Peer-to-Peer Communication is Human
The internet wasn’t always like this. Early online spaces like email threads, forums and IRC chats operated on direct, peer-to-peer interaction.
You can bypass much of the automated activity online by communicating with others directly. In peer-to-peer (P2P) communication, sending a direct message to a friend, video calling family, or chatting in a private group you connects you directly, in real time, with real people. The social cues are created by human agency and influenced more by social rules than algorithmic protocols.
Compare that to posting on a timeline, where you’re essentially shouting into the void of bots, hoping to get noticed by digital agents and algorithms. Or doomscrolling through an endless stream of posts handpicked by algorithms designed to maximize your attention, not your connection.

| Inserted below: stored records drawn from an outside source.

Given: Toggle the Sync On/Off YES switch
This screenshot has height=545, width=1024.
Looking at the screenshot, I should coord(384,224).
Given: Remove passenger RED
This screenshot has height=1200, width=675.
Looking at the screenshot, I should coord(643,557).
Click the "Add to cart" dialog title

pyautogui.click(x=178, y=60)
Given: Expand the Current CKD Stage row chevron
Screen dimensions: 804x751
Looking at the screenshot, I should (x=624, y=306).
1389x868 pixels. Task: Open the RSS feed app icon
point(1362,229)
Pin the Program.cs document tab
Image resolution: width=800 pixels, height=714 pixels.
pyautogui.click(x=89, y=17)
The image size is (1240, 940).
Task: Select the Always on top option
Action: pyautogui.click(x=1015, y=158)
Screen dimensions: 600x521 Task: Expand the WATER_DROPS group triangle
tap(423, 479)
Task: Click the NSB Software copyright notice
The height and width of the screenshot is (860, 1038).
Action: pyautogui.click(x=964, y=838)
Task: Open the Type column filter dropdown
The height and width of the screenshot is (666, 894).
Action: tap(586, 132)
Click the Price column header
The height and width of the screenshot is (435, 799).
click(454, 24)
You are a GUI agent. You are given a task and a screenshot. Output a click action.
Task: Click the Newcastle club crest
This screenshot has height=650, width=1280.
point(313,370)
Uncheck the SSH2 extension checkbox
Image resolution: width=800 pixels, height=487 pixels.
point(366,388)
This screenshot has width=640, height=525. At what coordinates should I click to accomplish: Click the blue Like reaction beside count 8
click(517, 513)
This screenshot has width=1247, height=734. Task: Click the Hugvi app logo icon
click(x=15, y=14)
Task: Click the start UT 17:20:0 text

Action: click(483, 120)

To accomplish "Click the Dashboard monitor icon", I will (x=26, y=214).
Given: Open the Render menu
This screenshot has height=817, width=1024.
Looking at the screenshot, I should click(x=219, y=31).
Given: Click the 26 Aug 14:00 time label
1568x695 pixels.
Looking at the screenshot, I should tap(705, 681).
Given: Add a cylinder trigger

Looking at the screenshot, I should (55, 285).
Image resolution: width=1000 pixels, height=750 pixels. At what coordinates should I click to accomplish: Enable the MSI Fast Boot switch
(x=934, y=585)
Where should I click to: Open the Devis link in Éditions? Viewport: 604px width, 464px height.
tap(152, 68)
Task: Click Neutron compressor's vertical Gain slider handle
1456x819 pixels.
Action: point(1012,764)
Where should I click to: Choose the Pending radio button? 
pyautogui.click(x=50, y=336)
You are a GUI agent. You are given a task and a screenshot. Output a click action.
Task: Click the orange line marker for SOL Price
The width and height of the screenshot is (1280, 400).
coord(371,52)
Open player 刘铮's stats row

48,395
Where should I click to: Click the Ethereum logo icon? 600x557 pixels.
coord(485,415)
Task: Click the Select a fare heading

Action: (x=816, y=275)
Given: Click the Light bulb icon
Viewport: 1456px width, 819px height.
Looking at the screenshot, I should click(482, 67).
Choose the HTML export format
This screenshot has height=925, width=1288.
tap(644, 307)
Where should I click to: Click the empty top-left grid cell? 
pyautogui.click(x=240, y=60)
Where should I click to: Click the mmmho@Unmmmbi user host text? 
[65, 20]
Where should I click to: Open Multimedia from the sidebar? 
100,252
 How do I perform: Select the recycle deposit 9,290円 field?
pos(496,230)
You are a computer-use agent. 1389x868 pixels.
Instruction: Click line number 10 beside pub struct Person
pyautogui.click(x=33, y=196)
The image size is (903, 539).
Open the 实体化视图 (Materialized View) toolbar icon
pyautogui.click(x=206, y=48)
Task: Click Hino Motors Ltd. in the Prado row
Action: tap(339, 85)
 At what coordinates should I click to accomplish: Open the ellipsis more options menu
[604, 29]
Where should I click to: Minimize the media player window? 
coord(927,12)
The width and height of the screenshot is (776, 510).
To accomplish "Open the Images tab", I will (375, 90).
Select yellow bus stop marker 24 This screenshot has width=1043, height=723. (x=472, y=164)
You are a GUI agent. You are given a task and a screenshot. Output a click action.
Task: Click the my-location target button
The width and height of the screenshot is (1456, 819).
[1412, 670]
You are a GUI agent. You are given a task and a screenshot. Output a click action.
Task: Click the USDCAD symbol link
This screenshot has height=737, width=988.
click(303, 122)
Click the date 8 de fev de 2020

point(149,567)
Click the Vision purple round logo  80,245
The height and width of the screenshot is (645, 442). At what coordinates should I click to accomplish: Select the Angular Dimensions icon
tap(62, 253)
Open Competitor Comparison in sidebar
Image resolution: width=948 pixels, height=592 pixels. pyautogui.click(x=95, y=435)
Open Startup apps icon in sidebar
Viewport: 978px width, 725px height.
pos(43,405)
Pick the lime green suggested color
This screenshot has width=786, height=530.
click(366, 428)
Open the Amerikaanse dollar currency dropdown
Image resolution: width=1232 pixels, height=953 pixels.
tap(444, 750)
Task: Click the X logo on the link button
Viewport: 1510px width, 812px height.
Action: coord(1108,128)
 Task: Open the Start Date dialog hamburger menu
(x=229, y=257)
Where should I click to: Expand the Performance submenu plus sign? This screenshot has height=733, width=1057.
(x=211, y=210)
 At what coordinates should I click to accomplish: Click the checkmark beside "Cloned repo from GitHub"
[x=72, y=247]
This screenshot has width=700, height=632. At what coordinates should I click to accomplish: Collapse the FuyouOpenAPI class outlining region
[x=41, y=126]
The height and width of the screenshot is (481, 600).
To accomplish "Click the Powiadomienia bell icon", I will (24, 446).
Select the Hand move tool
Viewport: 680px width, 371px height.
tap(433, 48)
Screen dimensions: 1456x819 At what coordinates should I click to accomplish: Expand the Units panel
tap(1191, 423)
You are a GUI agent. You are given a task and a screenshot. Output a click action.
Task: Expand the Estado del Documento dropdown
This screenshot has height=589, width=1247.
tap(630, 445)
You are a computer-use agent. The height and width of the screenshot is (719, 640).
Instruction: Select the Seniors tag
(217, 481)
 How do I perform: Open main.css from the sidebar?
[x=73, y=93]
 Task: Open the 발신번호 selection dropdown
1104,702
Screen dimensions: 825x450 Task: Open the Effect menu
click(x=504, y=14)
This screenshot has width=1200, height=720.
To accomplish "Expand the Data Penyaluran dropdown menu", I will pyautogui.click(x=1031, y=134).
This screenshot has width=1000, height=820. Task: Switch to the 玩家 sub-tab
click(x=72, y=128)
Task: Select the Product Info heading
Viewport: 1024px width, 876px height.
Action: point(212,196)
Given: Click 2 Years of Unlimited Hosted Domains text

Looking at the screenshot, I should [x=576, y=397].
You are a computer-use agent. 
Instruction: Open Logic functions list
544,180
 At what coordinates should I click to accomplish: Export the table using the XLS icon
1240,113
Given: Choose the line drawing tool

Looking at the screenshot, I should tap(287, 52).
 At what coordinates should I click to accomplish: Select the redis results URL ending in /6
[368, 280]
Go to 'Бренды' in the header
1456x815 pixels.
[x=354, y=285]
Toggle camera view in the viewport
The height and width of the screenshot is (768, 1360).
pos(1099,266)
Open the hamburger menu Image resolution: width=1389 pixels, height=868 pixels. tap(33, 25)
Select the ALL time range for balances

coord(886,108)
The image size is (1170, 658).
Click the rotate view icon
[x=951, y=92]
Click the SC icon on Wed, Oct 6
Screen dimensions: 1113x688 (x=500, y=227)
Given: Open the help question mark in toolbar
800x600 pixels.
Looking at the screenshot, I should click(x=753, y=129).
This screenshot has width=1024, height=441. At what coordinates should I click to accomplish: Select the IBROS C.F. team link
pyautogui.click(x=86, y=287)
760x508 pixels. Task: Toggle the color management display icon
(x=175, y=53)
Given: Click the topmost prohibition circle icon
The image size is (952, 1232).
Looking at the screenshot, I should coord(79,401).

Peer-to-peer connection requires more deliberate cognitive and emotional effort that scrolling a timeline, but it’s where the messier, personal and dynamic social interactions exist. Research across many fields of psychology demonstrates the importance of personal connections. From attachment theory, to evolutionary psychology and self-determination theory all indicate human connection is essential to well-being.
Reclaiming the human elements of social connection does not mean abandoning technology, but it requires designing and using systems that prioritize human contact, emotion and decision making. It requires addressing complexity instead of glossing it over, and spending time to explore the deeper social dynamics behind the people
References
Ball, J. (2024). Is anyone out there? Prospect Magazine.
Baudrillard, J. (1994). Simulacra and simulation (S. F. Glaser, Trans.). University of Michigan Press.
Cowan, E.T., Schapiro, A.C., Dunsmoor, J.E. et al. (2021). Memory consolidation as an adaptive process. Psychonomic Bulletin & Review 28, 1796–1810 (2021). https://doi.org/10.3758/s13423-021-01978-x.
Craik, F. I. M., & Tulving, E. (1975). Depth of processing and the retention of words in episodic memory. Journal of Experimental Psychology: General, 104(3), 268–294. https://doi.org/10.1037/0096-3445.104.3.268.
MacRae, I. (2024). Web of Value: Understanding blockchain and web3’s intersection of technology, psychology and business. Alexandria Books.
MacRae, I. (2024). The internet isn’t dead, it’s just more fun at the edges. Digital Frontier.